Engineering
Migrating to TypeScript - A Survival Guide
Moving a large React codebase from JS to TS can be daunting. Here are the strategies we used to migrate 50k lines of code without halting feature work.
TypeScript has become the industry standard for large-scale JavaScript applications. However, the migration process is often where teams struggle.
The Strict Mode Dilemma
Should you turn on strict mode immediately? In our experience, no. It's better to ramp up strictness over time.
// tsconfig.json
{
"compilerOptions": {
"target": "es5",
"lib": ["dom", "dom.iterable", "esnext"],
"allowJs": true,
"skipLibCheck": true,
"strict": false, // Start false, enable gradually
"forceConsistentCasingInFileNames": true,
"noEmit": true,
"esModuleInterop": true,
"module": "esnext",
"moduleResolution": "node",
"resolveJsonModule": true,
"isolatedModules": true,
"jsx": "preserve"
}
}Start Small
Don't try to migrate everything at once. Enable allowJs in your tsconfig and migrate file by file.

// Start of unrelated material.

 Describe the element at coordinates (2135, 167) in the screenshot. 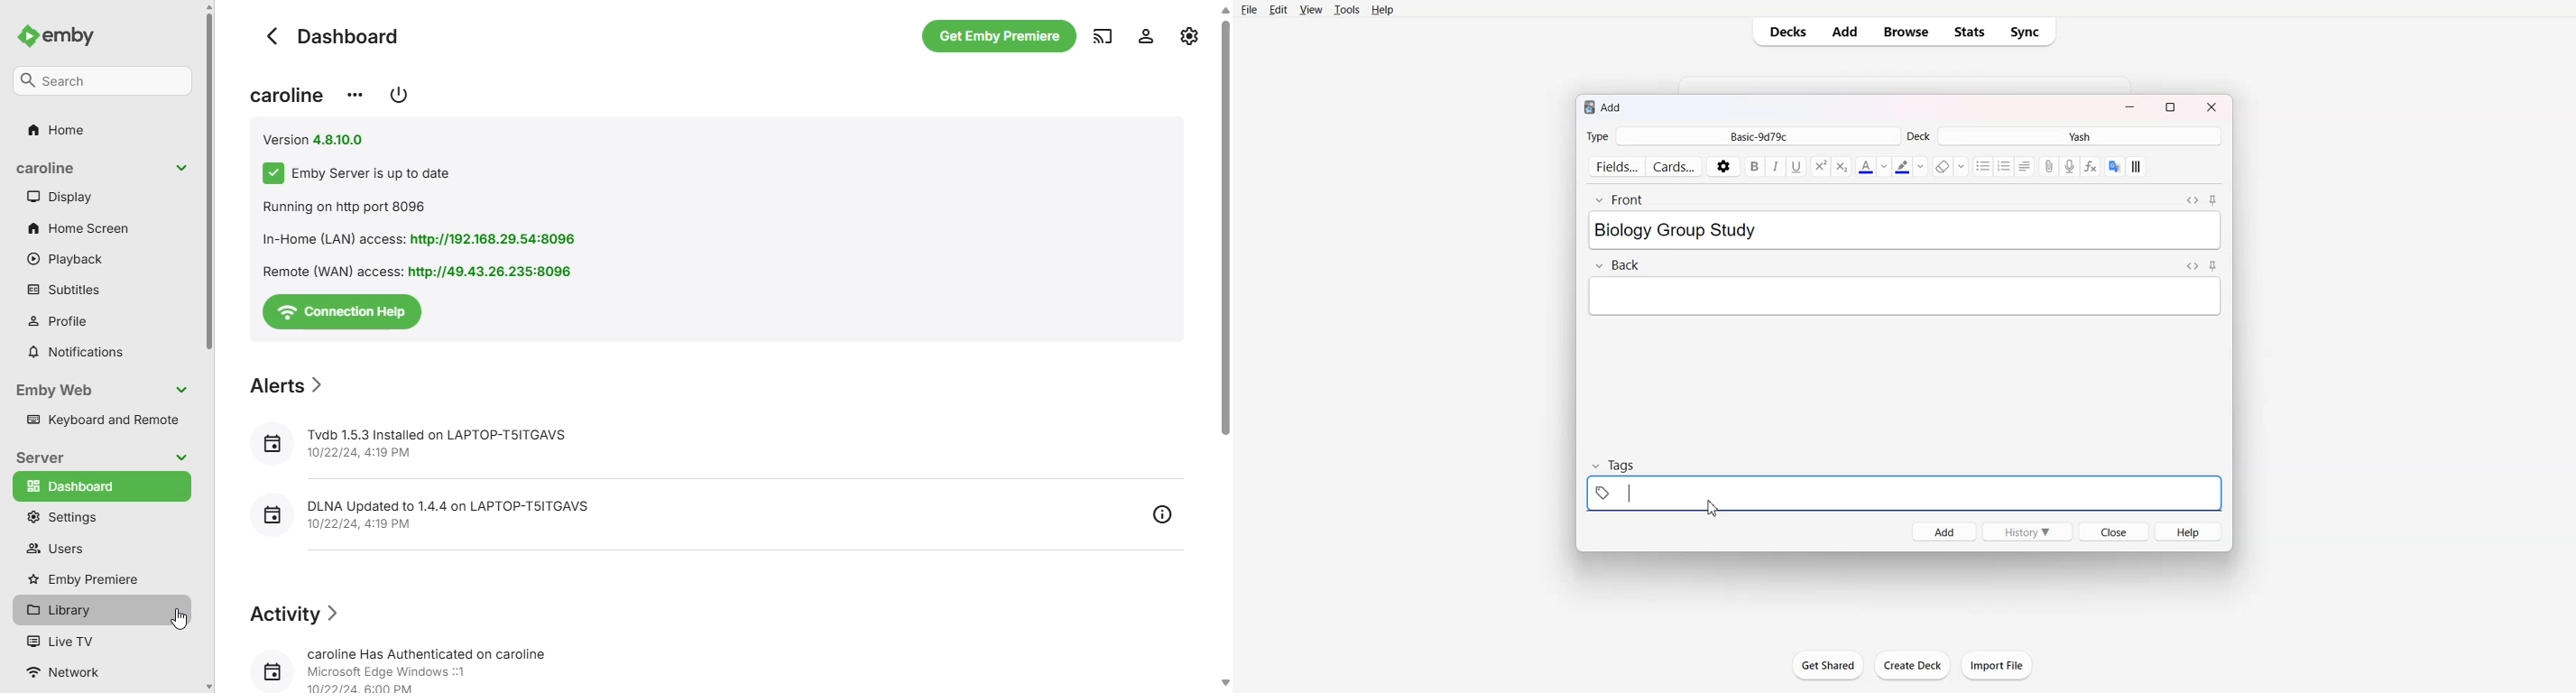

I see `Apply Custom style ` at that location.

- Rename files: Start with leaf components (components with no dependencies). Rename
.jsto.tsx. - Fix types: Fix the immediate red squigglies. Use
anyif you must, but mark it with a TODO. - Strictness: Once 80% of the codebase is migrated, enable
strictNullChecks.
Conclusion
Migration is a marathon, not a sprint. Focus on high-impact areas first.